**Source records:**
= Beginning of Section =

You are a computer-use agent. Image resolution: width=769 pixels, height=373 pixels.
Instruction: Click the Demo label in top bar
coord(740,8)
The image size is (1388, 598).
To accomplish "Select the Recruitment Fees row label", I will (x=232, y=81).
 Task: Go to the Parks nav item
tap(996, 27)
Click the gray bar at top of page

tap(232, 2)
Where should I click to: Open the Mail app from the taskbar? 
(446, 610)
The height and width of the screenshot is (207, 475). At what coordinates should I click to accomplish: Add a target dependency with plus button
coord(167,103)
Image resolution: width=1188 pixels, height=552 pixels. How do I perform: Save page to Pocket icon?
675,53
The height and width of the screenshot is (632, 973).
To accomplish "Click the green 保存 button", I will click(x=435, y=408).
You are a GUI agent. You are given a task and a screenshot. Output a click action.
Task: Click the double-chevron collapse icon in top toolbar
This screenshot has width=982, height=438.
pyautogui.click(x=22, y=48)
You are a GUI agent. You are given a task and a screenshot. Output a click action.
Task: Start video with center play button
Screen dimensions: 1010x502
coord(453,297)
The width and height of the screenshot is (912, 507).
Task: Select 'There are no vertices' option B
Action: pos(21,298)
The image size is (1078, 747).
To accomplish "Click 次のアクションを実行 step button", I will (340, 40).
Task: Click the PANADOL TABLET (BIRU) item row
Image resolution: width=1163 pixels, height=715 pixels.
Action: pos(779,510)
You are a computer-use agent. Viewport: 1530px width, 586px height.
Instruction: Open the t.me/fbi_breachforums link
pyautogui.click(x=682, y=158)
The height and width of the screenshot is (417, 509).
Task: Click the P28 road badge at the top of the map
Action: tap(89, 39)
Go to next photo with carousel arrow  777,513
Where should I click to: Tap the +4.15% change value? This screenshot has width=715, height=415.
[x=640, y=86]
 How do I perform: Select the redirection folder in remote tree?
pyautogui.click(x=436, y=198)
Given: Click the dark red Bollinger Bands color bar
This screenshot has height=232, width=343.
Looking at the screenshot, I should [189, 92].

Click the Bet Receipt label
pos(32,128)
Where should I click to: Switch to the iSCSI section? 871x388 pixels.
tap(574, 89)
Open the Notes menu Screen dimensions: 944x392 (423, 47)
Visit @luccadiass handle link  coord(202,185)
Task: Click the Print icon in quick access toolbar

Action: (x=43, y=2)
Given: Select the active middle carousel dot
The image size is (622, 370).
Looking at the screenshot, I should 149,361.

= End of Section =

**WHAT YOU ARE ASKED TO DO:**
Return every line of the preceding records in which the word "agent" appears.

**RESPONSE BELOW:**
You are a computer-use agent. Image resolution: width=769 pixels, height=373 pixels.
You are a GUI agent. You are given a task and a screenshot. Output a click action.
You are a GUI agent. You are given a task and a screenshot. Output a click action.
You are a computer-use agent. Viewport: 1530px width, 586px height.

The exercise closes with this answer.